--- GIVEN INFORMATION ---

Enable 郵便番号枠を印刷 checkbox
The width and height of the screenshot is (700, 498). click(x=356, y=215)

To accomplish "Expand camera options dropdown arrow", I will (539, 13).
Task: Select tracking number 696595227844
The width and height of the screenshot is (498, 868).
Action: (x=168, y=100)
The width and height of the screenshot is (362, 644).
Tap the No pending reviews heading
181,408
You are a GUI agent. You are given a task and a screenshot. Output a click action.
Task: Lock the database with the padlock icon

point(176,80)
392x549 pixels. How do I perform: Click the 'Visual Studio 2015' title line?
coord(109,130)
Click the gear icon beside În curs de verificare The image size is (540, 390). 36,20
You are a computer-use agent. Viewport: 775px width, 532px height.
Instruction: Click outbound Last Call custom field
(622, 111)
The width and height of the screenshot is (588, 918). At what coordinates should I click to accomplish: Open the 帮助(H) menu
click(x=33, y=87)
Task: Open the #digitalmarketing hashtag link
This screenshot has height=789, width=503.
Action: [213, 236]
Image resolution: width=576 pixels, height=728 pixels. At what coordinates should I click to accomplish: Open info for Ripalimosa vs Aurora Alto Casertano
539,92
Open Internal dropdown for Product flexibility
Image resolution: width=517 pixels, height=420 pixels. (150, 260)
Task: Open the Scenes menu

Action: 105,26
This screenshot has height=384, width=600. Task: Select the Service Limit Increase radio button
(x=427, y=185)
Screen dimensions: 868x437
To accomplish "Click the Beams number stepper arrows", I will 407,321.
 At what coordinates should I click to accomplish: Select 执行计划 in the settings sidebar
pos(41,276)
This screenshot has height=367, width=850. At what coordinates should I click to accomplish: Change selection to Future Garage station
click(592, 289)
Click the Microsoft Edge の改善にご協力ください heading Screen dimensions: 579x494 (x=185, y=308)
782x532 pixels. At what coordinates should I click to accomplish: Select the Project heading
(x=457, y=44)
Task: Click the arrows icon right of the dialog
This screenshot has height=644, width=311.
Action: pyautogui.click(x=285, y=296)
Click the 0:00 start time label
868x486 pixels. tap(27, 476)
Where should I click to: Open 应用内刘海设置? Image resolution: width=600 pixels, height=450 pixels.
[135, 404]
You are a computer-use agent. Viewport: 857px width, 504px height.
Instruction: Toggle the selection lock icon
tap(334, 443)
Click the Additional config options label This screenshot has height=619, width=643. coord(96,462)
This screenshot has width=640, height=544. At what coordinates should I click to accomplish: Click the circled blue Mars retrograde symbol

---

• WHAT TO PRODUCE
Transcribe the lines from the first line of the records through the line that contains "Task: Select tracking number 696595227844", both included, and add nothing else.

• WRITTEN RESPONSE
Enable 郵便番号枠を印刷 checkbox
The width and height of the screenshot is (700, 498). click(x=356, y=215)

To accomplish "Expand camera options dropdown arrow", I will (539, 13).
Task: Select tracking number 696595227844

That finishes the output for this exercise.